Seit seiner Ankunft waren einige Tage vergangen. Girion war am zweiten Tag kurz vorbeigekommen, um zu fragen, ob es ihm gut ginge. Elno hatte keinen Grund gehabt, sich zu beschweren und Girion war schon bald wieder gegangen. Ansonsten hatte Elno nur Tymot zu Gesicht bekommen. Der alte Mann kam mehrmals am Tag ins Zimmer geschlurft, brachte etwas zu essen und fragte Elno nach seinem Befinden.

Elno begann, den alten Mann zu mögen. Tymot war freundlich und schien ihn nicht absonderlich zu finden. Allerdings wirkte er auch oft abwesend und Elno hatte den Eindruck, dass Tymot einfach das machte, was er immer machte, ohne dabei wirklich wahrzunehmen, was er tat.

Wie alt Tymot wohl sein mochte? Elno hatte einmal gehört, dass Menschen mehrere hundert Jahre alt werden konnten, doch er wagte nicht, Tymot danach zu fragen.

Das Essen, das es gab, war das beste, was Elno je gegessen hatte. Es gab viele Früchte und immer wieder waren welche dabei, die Elno nicht kannte. Manchmal sagte ihm Tymot ihre Namen, aber Elno vergaß sie meistens wieder. Daneben gab es Brot und Käse, Wurst, aber auch süße Sachen, wie etwa Honig oder kleine Naschereien aus süßem Teig.

Am zweiten Tag hatte Elno an den Apfel und die Honinchen denken müssen, die Finiel für ihn eingesteckt hatte und er überlegte, ob sie wohl vorbeikommen würde, um sie ihm zu bringen. Doch sie kam nicht, nicht am ersten Tag, nicht am zweiten und auch nicht am dritten.

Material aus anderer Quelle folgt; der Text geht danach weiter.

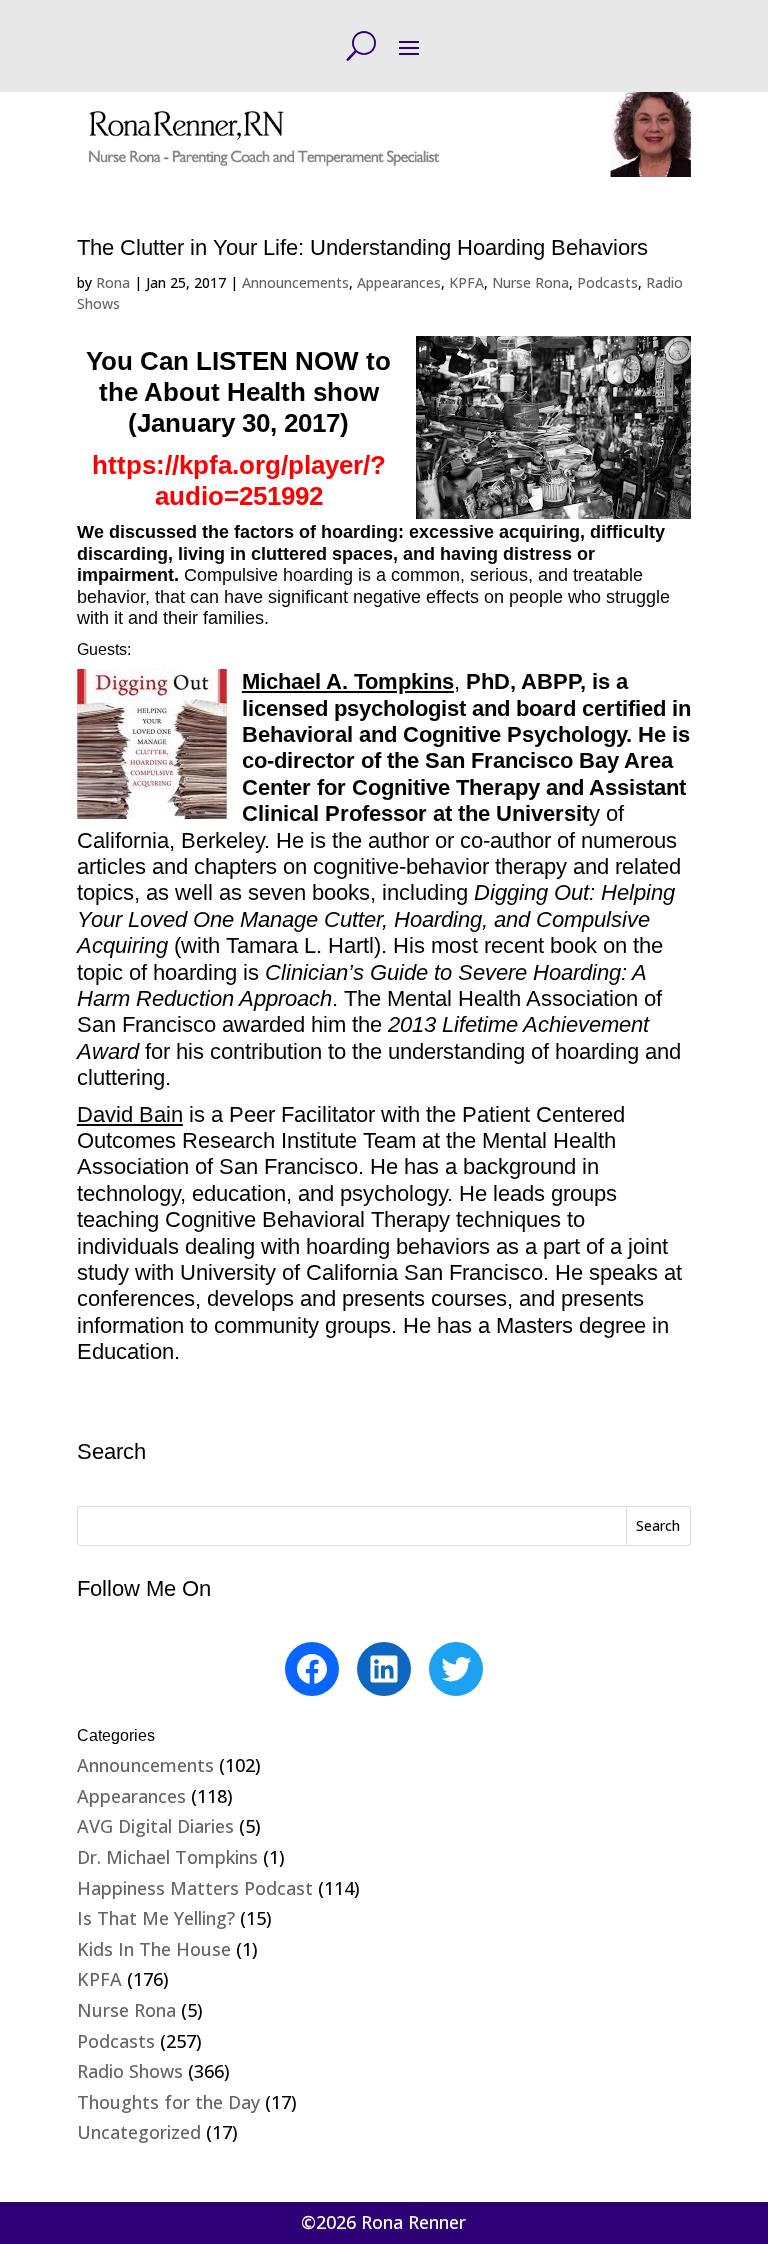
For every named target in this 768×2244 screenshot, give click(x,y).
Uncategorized (139, 2132)
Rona (113, 282)
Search (658, 1525)
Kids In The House (154, 1949)
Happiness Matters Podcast (195, 1888)
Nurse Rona (530, 282)
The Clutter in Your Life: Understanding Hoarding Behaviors (362, 247)
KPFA (466, 282)
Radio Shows (130, 2071)
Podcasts (607, 282)
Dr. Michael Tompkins (167, 1857)
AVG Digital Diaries (155, 1826)
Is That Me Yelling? (156, 1918)
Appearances (399, 282)
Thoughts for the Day (168, 2102)
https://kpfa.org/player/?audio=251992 (239, 480)
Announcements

Einmal war Tymot mit ihm in den Garten gegangen und Elno hatte sich dort sehr wohlgefühlt. Ein einzelner Vogel lebte im Garten und abends sang er in der Nähe von Elnos Fenster. Ohne Tymot jedoch traute sich Elno nicht nach draußen, auch wenn dieser ihm gesagt hatte, er dürfe sich auch alleine außerhalb seines Zimmers bewegen und im Palast herumspazieren. Aber Elno wagte es nicht. Als Tymot dies bemerkte, hatte er Elno selbst im Palast herumgeführt.

»Wir befinden uns hier im Palast der Winde«, hatte Tymot erläutert, als sie zusammen in der großen Eingangshalle standen. Seine hohe und dünne Stimme bekam hier einen unheimlichen Klang, wenn sie von den Wänden und dem Kuppeldach zurückgeworfen wurde.

»Es ist das älteste Gebäude Atheas und es wird gesagt, es war schon vor den ersten Menschen hier, als nur die Drachen den Berg bewohnten.«

Das hatte Elno sehr verwundert. Er hatte gedacht, die Menschen wären mit den Drachen hierhergezogen, aber so wie Tymot es erzählte, klang es, als ob die Drachen schon ohne die Menschen hier gelebt hätten. Sein Blick war zu den Statuen und Bänken an den Wänden gewandert.

»Nein, die sind jüngeren Ursprungs«, hatte Tymot gesagt, als hätte er Elnos Gedanken erraten, der sich gerade fragte, wie Drachen so etwas hatten bewerkstelligen können, und wieso sie überhaupt Bänke hätten fertigen sollen.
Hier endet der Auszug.